心理療法の光と影―援助専門家の《力》 A・グッゲンビュール゠クレイグ〔著〕  創元社、二〇一九年

 もしも一生に一度、たった一冊だけユング心理学の本を読むとしたら、その一冊として、私は迷うことなくこの本を推薦したいと思います。いや、「迷うことなく」というのは噓です。他にも素晴らしい本はたくさんありますから。ただし、どれだけ時間をかけて迷ってみても、たぶん私はその一冊としてこの本を選ぶことでしょう。
 著者のアドルフ・グッゲンビュール= クレイグはユング派の分析家。ですが﹁ユング派」以外の人が読んでも、あるいは専門家ではない一般の方が読まれても、本書に書かれているのはとても切実な何かだとお感じになるはずです。本書のテーマは﹁人を助けるということ」そのものなのですから。

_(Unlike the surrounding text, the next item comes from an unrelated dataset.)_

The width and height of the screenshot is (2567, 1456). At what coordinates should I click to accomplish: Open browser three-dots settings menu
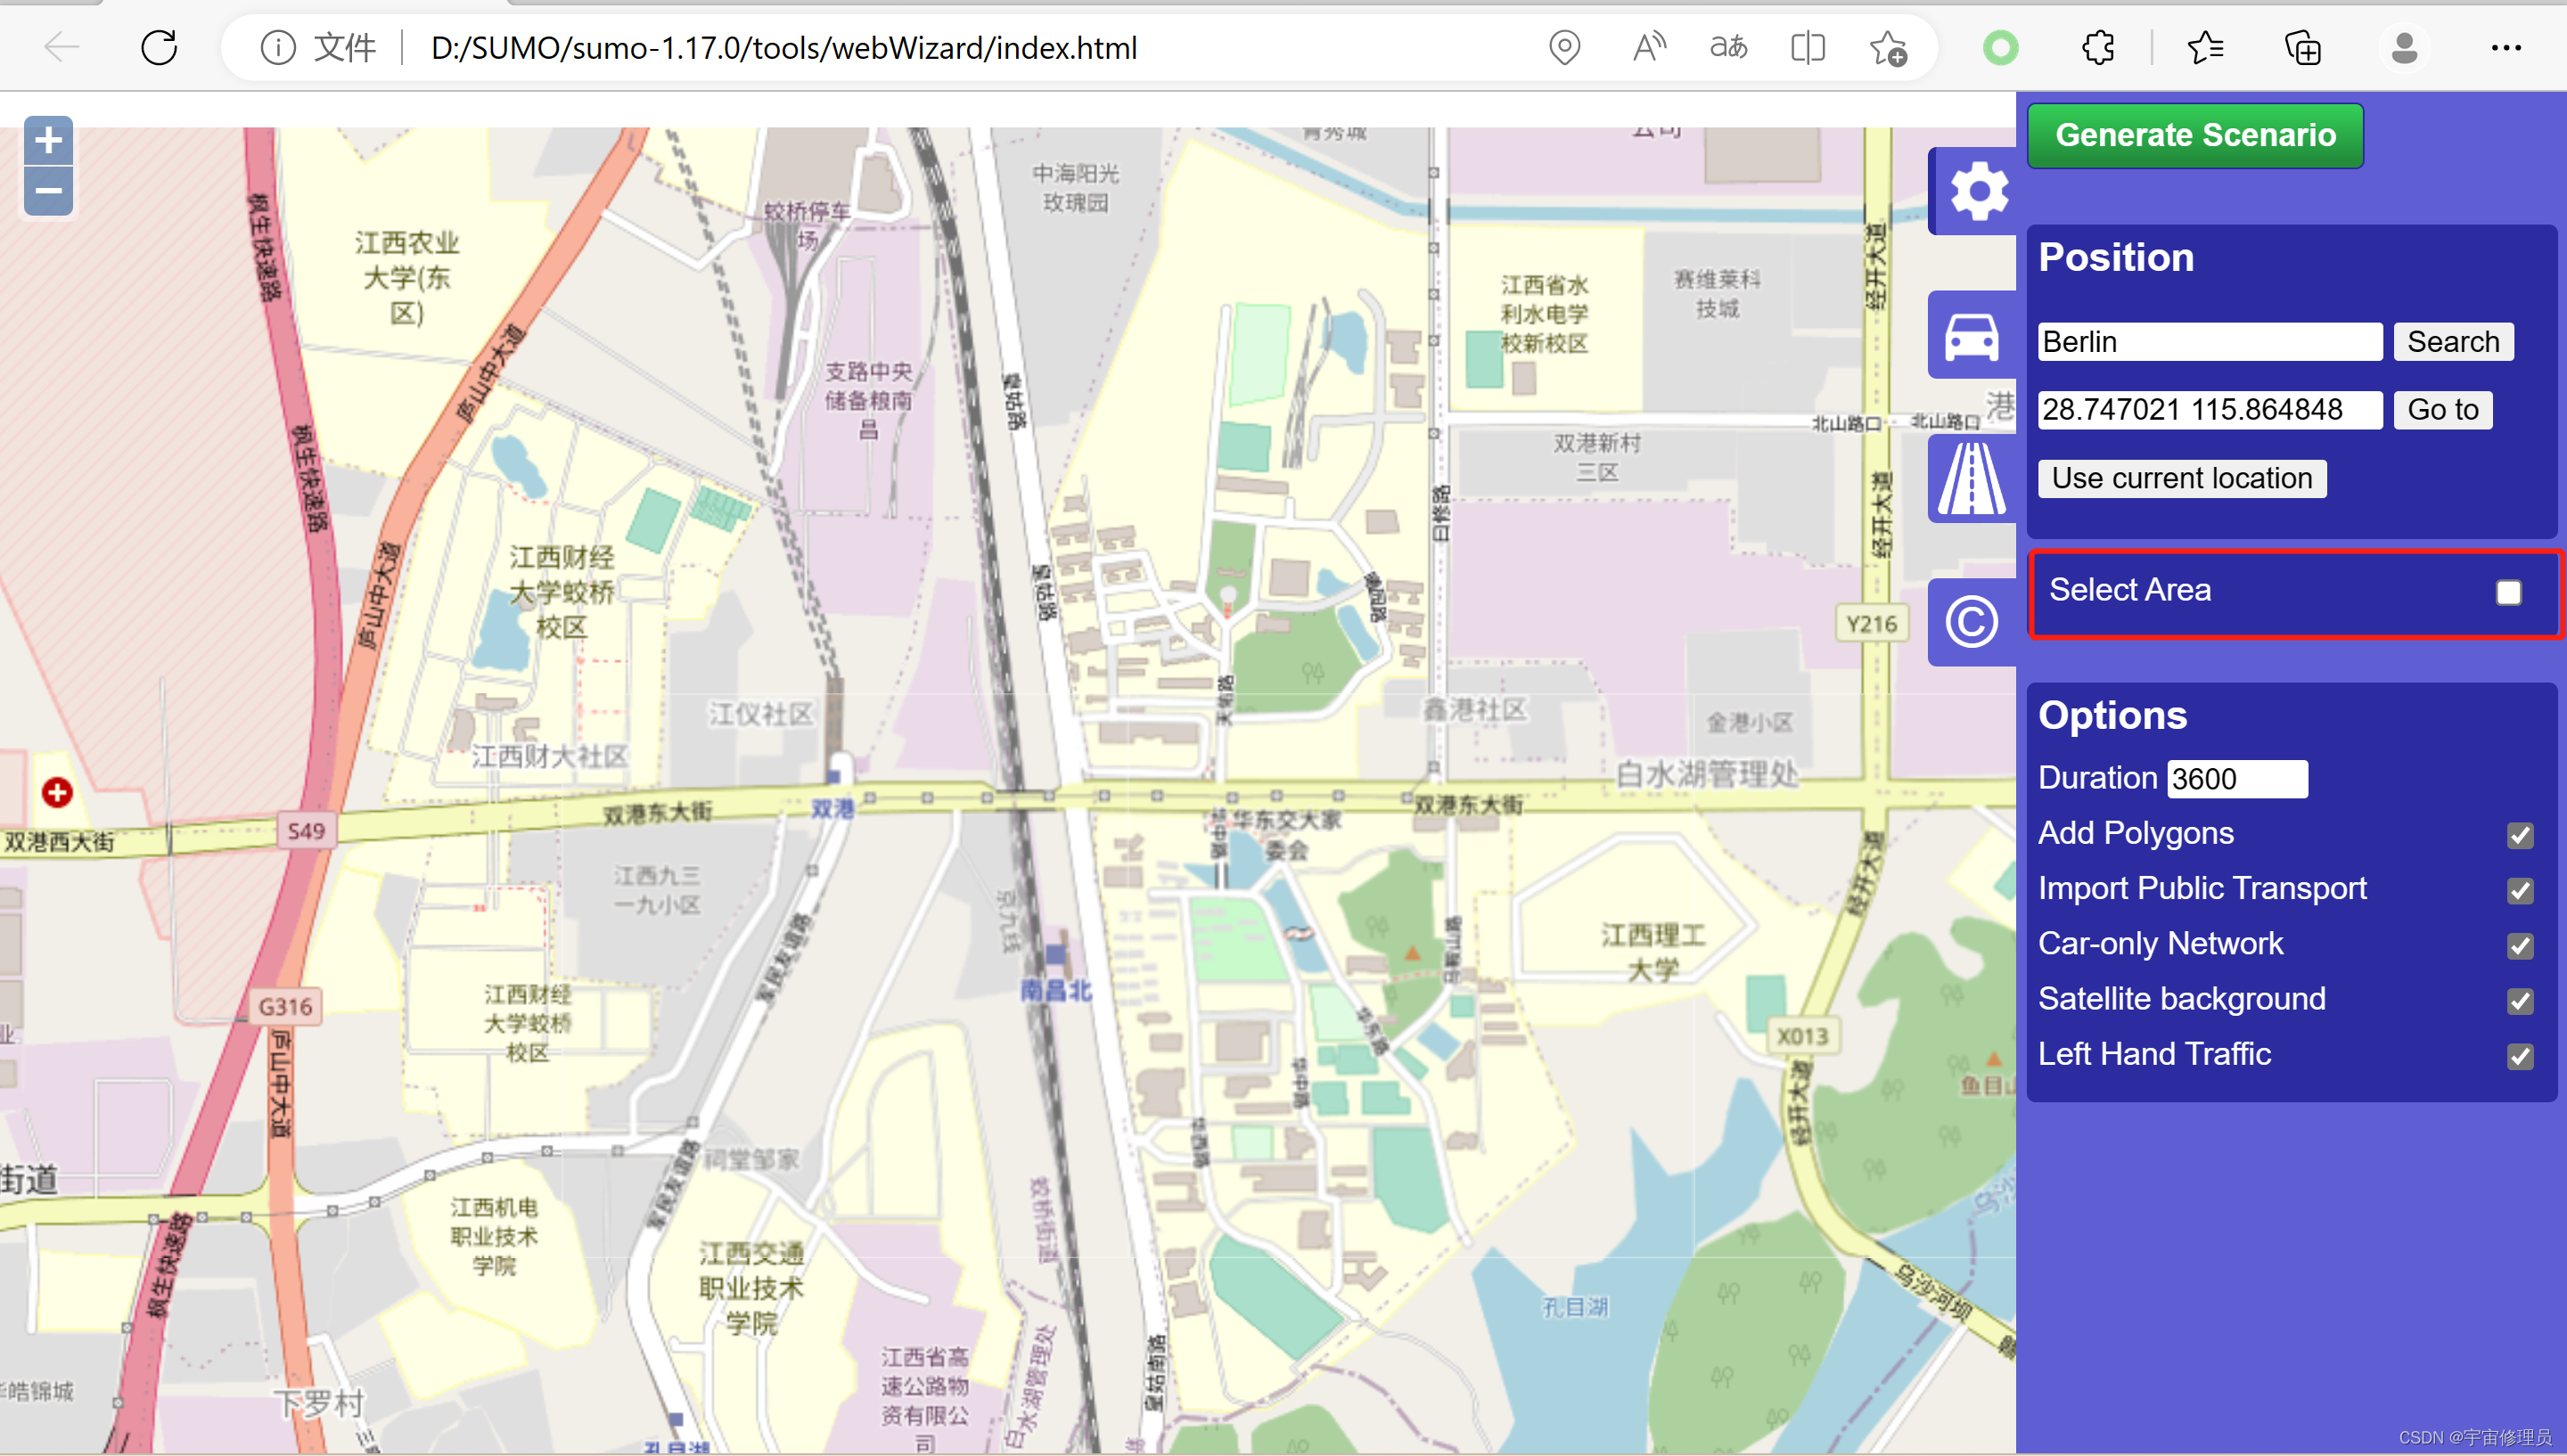pos(2505,47)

 医師や看護師、牧師や教師、そしてソーシャルワーカーやカウンセラー。いずれも「人を助ける」ことを使命とする職業です。したがって、当然ながら仕事の場面で私たちの前に姿を現すのはいつだって困っている人、悩みを抱えている人ということになります。そうした人たちの助けとなるために、私たちは日々仕事をしています。

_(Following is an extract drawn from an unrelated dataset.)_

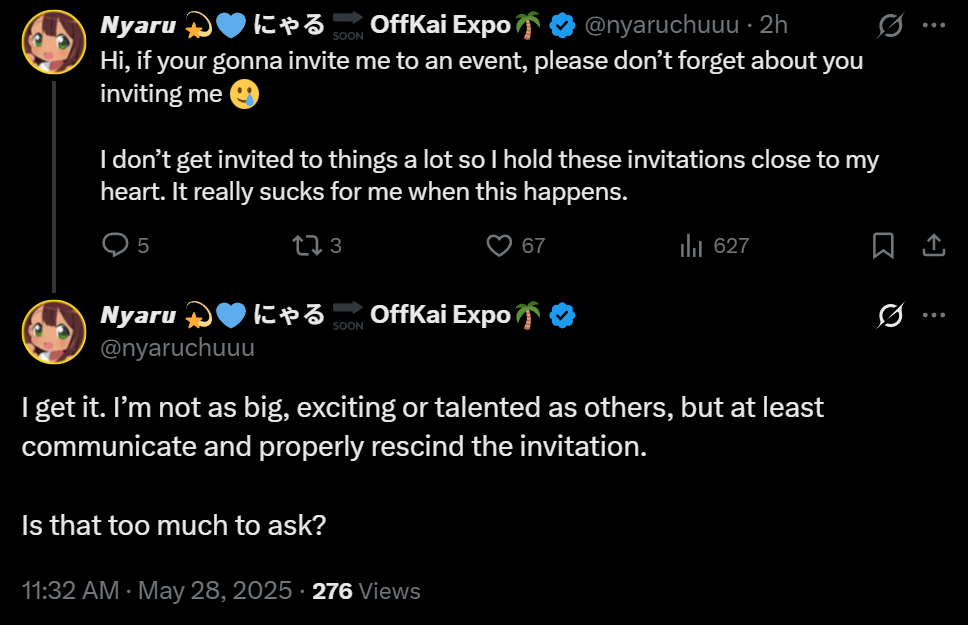Image resolution: width=968 pixels, height=625 pixels.
Task: Open the more options menu on main tweet
Action: click(933, 315)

 ところが、助けになろうとすればするほど、そこには危険がある。そう、著者は言うのです。カウンセラーを例にとって考えてみましょう。そのカウンセラーが「よいカウンセラー」であればあるほど、まずいことになってしまう場合があります。たとえば、カウンセラーのアドバイスが毎回的確すぎると、そのクライアントはカウンセラーの意見を聞いてからでないと何も決めることができなくなってしまうかもしれません。あるいは、カウンセラーがこれだけ自分のことを深く理解してくれるんだから、他の人なんて必要ないと思ってしまうかもしれません。あるいは、カウンセリングそのものがとても意味のあるものだと感じることによって、それ以外の普通の生活を疎かにしてしまうということだってありえます。

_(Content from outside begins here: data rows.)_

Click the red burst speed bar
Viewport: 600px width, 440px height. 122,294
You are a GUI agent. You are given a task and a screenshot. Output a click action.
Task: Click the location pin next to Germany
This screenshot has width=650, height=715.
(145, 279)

 困っている人の助けになるために、私たちには力が必要です。専門知識や経験といった力だけではありません。共感や思いやりといった、人間としての力も大切です。けれども、もしもそうした力こそが危険を生み出しているのだとしたら。何とも悩ましい話ですね。さらに残念なことに、私たち自身が一人の人間として生きている以上、この危険から逃れるすべはないようです。いろいろな理由を探して自分だったら大丈夫だと考えたくなるのが人情というものですが、きっとそれこそがもっとも危険なのでしょう。
 ただし、本書は「人を助けるということ」の危うさを教えてくれるだけの本ではありません。どうすればその危険に対処することができるかも、ちゃんと書かれています。著者によるとそのためにもっとも大切なのは、私たちが自分自身の人生をしっかりと生きているということ、特に友達や家族との時間を大切にするということです。当たり前の、誰にでも言えるメッセージのように聞こえるかもしれません。でももし機会があれば、ぜひ一度、本書を最後まで読んでみてください。ちょっと恐くなるくらいの実感をもって、そのことの大切さが伝わってくるはずです。本物の書物って、そういう力があるんです。